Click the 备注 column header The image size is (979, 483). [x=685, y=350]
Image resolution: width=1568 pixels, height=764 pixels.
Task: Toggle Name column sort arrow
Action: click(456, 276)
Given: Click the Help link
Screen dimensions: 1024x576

→ **Activity**:
One exact transcript of the whole listing is the expected answer.

→ **Solved problem**:
Click the 备注 column header The image size is (979, 483). [x=685, y=350]
Image resolution: width=1568 pixels, height=764 pixels.
Task: Toggle Name column sort arrow
Action: click(456, 276)
Given: Click the Help link
Screen dimensions: 1024x576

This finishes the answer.